Fraglich war nun, ob sich aus dem Vorrecht der Wohnungseigentümergemeinschaften gemäß § 10 Abs. 1 Nr. 2 ZVG ergibt, dass ein solches Absonderungsrecht auch für Wohngeldansprüche besteht.

Die Entscheidung des BGH

Der Bundesgerichtshof nimmt ein Absonderungsrecht gemäß § 49 Insolvenzordnung für solche Wohngeldansprüche an, die einerseits die Voraussetzungen des § 10 Abs. 1 Nr. 2 ZVG erfüllen und bei denen es sich um Insolvenzforderungen handelt. Ein Absonderungsrecht besteht nach der Auffassung des Bundesgerichtshofes mithin,

  • wenn es sich um Wohngeldansprüche (auch Abrechnungsspitzen) handelt, die vor Eröffnung des Insolvenzverfahrens fällig geworden sind (Beschluss!),
  • wenn die Wohngeldforderungen im Jahr der Eröffnung des Insolvenzverfahrens oder in den letzten beiden Jahren davor fällig geworden sind,
  • insoweit die Grenze von 5 % des nach § 74a Abs. 5 ZVG festzusetzenden Verkehrswertes nicht überschritten wird,
  • wenn die fälligen Wohngeldansprüche mindestens 3 % des Einheitswertes ausmachen (vgl. § 10 Abs. 3 ZVG i.
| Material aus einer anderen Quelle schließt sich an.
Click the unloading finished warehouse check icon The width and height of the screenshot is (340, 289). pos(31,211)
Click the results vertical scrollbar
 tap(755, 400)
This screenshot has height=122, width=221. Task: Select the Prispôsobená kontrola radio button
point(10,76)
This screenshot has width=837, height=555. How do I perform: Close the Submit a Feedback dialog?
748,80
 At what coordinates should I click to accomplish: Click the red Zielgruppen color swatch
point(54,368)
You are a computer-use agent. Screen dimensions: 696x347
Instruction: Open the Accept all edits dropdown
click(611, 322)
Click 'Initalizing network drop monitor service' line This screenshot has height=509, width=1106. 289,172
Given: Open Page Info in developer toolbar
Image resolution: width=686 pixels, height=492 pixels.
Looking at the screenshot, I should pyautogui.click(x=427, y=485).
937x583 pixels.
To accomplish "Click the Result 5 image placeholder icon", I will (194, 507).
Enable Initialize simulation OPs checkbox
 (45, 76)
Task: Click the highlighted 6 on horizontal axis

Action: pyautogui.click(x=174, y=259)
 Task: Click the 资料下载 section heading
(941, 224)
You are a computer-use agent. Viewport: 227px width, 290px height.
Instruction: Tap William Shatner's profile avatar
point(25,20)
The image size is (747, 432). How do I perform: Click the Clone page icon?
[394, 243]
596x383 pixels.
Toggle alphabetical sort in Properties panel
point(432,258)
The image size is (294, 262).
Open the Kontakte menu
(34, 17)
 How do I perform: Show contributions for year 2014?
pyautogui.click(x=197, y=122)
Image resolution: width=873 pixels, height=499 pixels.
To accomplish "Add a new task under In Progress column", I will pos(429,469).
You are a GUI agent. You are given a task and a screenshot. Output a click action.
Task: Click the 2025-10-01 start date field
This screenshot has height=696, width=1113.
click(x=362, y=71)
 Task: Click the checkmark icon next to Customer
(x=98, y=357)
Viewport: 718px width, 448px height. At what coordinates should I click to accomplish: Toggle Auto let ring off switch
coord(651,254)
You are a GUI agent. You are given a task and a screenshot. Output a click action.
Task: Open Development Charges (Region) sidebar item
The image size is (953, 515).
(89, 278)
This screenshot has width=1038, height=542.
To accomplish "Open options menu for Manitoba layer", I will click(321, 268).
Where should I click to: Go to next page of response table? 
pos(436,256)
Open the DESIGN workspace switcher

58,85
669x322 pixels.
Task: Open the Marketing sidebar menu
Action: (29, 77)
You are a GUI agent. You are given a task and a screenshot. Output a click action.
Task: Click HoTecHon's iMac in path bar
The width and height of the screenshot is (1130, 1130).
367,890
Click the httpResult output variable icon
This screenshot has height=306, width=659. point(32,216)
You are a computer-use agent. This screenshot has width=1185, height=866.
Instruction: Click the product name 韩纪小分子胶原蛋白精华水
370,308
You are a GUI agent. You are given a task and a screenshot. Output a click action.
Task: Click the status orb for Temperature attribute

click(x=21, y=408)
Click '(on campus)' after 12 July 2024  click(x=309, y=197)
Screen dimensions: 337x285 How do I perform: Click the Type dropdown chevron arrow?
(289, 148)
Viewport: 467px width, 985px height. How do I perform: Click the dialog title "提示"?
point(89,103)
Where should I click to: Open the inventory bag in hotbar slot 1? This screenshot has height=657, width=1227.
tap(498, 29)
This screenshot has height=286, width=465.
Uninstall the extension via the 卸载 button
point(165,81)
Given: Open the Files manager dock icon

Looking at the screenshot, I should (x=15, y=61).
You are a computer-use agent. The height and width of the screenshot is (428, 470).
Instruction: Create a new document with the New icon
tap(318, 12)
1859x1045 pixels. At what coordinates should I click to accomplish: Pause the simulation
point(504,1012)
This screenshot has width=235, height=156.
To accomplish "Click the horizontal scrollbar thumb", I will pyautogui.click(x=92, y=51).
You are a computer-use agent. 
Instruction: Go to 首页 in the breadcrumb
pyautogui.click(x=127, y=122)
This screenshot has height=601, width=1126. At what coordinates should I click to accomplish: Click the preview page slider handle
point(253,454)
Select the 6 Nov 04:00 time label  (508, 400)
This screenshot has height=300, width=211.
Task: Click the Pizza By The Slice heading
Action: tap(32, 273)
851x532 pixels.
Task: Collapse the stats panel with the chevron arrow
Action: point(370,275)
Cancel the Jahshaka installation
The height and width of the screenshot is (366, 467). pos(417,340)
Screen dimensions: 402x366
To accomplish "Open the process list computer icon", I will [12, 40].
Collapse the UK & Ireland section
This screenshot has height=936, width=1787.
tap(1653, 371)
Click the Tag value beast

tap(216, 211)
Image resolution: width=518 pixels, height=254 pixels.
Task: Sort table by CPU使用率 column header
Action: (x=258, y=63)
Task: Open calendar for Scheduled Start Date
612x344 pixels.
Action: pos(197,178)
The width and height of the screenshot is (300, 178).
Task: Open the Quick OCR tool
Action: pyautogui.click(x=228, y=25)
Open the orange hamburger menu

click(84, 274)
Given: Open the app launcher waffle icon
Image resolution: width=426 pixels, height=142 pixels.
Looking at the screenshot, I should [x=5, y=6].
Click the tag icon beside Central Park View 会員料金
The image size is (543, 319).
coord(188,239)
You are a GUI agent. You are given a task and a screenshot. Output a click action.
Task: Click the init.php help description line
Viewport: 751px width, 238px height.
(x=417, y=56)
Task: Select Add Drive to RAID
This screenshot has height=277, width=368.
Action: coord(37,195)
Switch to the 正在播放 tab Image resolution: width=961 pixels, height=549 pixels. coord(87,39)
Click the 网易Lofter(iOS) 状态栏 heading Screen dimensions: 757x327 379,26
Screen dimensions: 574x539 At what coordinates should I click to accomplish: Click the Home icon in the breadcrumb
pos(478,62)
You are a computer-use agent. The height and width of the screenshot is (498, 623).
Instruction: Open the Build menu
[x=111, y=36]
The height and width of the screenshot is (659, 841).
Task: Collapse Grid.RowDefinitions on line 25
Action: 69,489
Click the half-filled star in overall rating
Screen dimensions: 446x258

V. m. 18 Abs. 2 Nr. 2 WEG).

 

Anmerkungen

Diese Entscheidung muss man als Verwalter kennen.

Sie bietet der Wohnungseigentümergemeinschaft die Möglichkeit, im Falle der Insolvenz eines Miteigentümers Wohngeldforderungen schnell und außerhalb des Insolvenzverfahrens durchzusetzen. Ein Titel ist nicht erforderlich (vgl. § 10 Abs. 3 ZVG).

Aus Sicht der Verwaltung ist jedoch besonderes Augenmerk darauf zu legen, wann die geltend zu machende Forderung fällig geworden ist. Hier kommt es im Zweifel auf den Beschluss an. Insbesondere ist zu beachten, dass Forderungen aus einer Jahresabrechnung erst mit dem Beschluss über die Einzel- und Gesamtjahresabrechnung fällig werden.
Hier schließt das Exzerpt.